It's fair to note that, re: Covid 19, things really have changed.
1. What it is and how to treat it since the inception unknown period of March to June has been significantly improved. The "cases" rates and the "hospitalization" and more important "death" rates tell the story. Unfortunate media reporting will focus on "total deaths" and focus on "cases" now and ignore July 1 to current "cases" and "deaths." Country by country, and in the USA state by state, there is a completely visible difference when bifurcating the data into the inception unknown period to thereafter. So, in addition to the cruise lines plans for keeping a Covid 19 outbreak off the ship, it would be a positive if the ships are going to have the current therapeutics on the ship, or, are establishing contractual relationships with land based hospitals for such if required. After consideration of limiting risk from the population of potential passengers in #2 below, the require medical facilities and treatment capabilities would not, IMO, need to quantifiably comparable to a local, urban hospital which attend to all of the risk category patients in #2 below. Further, the success of test, test and test followed by trace, trace and trace has evolved from the early opening countries in the East to mainstream Europe and the Americas. It must be exhaustively protocoled by the cruise lines.
2. Who's at the most risk and what to do is also significantly improved in understanding the elderly (and with underlying conditions and especially in long-term care facilities (mostly publicly governed)) are at the highest risk and aren't looking to cruise at all. Moving from this huge, dominant percentage of deaths' category, are those primarily 65 or older with underlying conditions and those of various ages with underlying conditions that are severe (diabetes, coronary/hypertension and obesity).
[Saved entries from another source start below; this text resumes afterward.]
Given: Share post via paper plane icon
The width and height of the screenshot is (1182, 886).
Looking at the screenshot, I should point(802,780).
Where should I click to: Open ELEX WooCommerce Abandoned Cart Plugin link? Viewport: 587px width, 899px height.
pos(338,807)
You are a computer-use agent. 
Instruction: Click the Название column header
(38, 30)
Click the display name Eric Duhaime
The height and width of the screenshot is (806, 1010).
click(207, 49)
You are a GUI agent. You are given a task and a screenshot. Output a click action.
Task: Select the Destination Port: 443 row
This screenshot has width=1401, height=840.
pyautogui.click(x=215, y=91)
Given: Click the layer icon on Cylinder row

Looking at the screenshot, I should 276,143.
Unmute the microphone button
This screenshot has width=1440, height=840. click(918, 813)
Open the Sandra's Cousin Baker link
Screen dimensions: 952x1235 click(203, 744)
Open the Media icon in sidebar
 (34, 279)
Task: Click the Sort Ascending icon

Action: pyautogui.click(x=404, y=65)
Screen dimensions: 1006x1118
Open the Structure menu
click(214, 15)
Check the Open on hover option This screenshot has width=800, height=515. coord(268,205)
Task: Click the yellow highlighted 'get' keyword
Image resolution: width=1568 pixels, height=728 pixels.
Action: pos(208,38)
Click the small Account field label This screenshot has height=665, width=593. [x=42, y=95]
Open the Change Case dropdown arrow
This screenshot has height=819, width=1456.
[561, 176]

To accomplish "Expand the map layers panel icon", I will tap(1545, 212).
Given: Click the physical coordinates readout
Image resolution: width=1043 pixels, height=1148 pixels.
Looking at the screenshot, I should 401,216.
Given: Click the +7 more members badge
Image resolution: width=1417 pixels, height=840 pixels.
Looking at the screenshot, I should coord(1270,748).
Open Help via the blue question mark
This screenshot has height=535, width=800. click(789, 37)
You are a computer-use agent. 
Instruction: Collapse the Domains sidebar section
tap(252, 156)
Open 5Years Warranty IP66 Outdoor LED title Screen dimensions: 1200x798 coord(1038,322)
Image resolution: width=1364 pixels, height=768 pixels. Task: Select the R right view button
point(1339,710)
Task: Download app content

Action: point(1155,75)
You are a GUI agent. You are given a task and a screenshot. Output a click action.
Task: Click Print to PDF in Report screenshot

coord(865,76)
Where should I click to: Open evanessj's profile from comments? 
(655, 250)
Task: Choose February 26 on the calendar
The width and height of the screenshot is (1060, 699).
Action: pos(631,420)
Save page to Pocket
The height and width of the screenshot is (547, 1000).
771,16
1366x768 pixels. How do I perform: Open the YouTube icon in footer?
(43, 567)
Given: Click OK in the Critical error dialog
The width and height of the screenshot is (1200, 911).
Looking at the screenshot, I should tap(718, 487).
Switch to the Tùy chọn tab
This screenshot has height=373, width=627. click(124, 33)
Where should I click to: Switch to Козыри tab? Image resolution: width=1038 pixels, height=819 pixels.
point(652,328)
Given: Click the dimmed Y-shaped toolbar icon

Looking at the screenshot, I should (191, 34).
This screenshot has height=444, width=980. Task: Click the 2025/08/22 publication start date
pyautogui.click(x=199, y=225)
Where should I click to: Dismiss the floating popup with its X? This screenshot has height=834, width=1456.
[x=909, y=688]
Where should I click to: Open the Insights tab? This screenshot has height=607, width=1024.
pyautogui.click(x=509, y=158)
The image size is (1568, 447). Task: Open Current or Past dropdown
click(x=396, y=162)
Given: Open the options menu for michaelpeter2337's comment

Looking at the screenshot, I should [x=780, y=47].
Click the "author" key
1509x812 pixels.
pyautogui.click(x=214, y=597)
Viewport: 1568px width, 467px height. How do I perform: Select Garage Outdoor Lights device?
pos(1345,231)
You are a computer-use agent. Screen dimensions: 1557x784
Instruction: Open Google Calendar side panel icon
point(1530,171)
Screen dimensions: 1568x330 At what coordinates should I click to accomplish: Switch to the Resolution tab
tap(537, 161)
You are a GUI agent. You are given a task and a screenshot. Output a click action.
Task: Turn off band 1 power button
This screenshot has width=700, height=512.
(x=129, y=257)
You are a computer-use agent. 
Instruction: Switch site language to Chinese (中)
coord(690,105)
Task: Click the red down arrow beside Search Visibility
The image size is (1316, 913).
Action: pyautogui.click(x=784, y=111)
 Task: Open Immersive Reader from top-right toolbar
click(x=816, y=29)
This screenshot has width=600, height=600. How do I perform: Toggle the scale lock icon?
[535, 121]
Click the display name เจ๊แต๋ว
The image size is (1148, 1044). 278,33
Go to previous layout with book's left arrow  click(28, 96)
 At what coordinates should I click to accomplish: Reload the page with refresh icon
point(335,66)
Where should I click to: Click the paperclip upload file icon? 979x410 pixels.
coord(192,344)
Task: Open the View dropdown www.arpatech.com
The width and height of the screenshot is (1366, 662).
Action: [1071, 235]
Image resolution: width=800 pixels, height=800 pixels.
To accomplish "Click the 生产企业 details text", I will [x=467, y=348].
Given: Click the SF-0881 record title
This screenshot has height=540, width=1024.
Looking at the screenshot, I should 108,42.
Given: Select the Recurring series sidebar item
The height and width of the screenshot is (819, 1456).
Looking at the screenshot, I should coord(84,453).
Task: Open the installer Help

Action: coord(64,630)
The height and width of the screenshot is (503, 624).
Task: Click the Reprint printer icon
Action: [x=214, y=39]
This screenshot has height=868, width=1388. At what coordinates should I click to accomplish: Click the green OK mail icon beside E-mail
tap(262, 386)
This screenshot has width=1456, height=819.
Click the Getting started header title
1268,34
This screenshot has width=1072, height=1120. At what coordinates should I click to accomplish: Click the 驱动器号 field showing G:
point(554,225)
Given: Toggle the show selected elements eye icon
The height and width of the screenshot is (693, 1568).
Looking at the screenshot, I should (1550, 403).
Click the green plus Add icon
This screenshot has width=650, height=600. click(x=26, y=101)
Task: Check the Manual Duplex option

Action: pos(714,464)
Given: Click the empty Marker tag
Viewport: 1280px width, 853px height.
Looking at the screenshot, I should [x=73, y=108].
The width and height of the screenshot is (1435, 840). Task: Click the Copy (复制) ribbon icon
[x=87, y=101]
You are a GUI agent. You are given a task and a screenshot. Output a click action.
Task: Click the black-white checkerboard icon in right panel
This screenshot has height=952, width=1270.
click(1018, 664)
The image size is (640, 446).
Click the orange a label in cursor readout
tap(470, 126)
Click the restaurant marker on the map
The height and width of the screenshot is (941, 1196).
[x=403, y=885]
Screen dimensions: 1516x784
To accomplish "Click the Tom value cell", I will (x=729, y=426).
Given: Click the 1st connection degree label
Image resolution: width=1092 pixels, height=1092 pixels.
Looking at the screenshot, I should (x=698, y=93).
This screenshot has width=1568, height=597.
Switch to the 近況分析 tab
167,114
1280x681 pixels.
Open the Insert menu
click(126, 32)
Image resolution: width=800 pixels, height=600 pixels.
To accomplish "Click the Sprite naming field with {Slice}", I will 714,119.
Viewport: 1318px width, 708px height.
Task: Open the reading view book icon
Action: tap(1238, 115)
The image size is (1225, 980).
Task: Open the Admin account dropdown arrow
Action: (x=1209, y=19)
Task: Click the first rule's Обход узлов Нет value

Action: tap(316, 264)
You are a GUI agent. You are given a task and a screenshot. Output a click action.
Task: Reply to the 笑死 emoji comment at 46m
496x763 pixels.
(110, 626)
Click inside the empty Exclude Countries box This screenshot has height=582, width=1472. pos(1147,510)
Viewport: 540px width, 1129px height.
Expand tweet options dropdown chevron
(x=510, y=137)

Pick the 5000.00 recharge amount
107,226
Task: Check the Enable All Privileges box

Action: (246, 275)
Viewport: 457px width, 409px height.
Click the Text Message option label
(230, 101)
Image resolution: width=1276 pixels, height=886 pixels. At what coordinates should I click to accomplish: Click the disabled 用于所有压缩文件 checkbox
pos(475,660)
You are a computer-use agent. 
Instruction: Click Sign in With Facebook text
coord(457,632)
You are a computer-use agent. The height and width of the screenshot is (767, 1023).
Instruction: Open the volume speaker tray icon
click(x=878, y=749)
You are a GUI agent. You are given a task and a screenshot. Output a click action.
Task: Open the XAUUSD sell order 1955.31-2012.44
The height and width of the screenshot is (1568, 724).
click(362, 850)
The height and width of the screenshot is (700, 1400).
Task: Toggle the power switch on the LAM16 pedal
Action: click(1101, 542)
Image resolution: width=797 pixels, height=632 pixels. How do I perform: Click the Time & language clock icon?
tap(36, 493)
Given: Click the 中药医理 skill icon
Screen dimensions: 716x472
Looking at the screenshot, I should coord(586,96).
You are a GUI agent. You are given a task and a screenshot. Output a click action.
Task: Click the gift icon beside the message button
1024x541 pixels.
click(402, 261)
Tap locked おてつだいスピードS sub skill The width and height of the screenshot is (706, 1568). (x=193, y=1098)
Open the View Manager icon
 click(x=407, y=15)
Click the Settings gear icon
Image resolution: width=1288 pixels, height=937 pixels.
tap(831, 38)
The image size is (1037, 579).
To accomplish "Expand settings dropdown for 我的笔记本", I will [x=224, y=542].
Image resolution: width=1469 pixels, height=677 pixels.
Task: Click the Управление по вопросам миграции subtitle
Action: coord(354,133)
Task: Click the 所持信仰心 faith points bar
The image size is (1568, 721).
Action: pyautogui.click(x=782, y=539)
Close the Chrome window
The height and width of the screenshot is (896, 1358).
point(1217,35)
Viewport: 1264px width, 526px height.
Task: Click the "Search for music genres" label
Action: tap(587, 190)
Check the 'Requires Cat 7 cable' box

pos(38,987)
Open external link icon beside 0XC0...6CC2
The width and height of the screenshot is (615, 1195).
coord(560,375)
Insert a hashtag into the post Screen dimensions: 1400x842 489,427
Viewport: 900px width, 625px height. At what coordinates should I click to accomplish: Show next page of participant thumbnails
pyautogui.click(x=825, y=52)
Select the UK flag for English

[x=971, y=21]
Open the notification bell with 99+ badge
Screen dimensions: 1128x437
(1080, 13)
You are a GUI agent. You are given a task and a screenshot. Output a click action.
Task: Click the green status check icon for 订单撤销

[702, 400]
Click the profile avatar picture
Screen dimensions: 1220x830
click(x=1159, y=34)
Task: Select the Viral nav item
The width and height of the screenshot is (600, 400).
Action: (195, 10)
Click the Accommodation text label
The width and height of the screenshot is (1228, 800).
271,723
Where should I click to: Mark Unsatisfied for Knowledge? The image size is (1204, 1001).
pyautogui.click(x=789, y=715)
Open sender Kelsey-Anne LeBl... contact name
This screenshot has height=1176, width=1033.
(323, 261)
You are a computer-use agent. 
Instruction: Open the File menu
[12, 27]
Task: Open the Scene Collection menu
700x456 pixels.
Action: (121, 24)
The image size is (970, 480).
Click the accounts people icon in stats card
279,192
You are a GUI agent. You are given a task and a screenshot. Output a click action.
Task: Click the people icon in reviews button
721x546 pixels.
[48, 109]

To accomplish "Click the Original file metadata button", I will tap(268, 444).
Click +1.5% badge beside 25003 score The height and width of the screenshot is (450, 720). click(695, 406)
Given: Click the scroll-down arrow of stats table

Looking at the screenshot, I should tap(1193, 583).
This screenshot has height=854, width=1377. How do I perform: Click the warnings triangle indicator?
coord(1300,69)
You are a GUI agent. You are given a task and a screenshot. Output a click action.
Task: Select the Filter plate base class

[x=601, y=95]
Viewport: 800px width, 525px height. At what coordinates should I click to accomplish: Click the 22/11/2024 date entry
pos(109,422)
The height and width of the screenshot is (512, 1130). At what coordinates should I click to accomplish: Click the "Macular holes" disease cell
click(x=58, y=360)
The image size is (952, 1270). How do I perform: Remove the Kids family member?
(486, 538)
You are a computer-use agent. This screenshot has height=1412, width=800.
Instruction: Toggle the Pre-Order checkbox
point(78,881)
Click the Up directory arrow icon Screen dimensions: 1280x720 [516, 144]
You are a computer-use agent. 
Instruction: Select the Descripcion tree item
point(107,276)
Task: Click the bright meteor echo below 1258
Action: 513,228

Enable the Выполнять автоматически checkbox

So, IMO, people in such secondary categories, simply should not be allowed to cruise at this time. I would be in one of those categories due to family genetics, regardless of decades of healthy diet, exercise and physical achievement.
3. What is left in the potential cruise passenger categories is statistically < minute percentages for infection resulting in hospitalization for one and even lesser for death. IMO, passenger screening for the above risk factors should not be left to the desired cruising passenger 'word, rather signed affidavits with consequences and medical personal pre-boarding.
4. Given the above, is one qualifies to cruise may choose to or choose not to at this time.
5. The development of a vaccine(s) with high efficacy(ies), proven performant, and, continued treatment therapeutics, including antibodies, may change the dynamics of the above on a phased in, time and performance results basis. Personally, we're hoping that we will be able to make our MSC Seashore B2B in early December 2021; for others not in the risk categories, hopefully a lot sooner.
6. As the W.H.O. has recently stated, the economic consequences of the lockdowns within and beyond the boarders of the thriving countries imposing such has and will continue to spiral worldwide ravages on the lesser developed, including travel dependent economies. The important generalized paraphrase scopes "ravages" ("It seems that we may well have a doubling of world poverty by next year. We may well have at least a doubling of child malnutrition” ).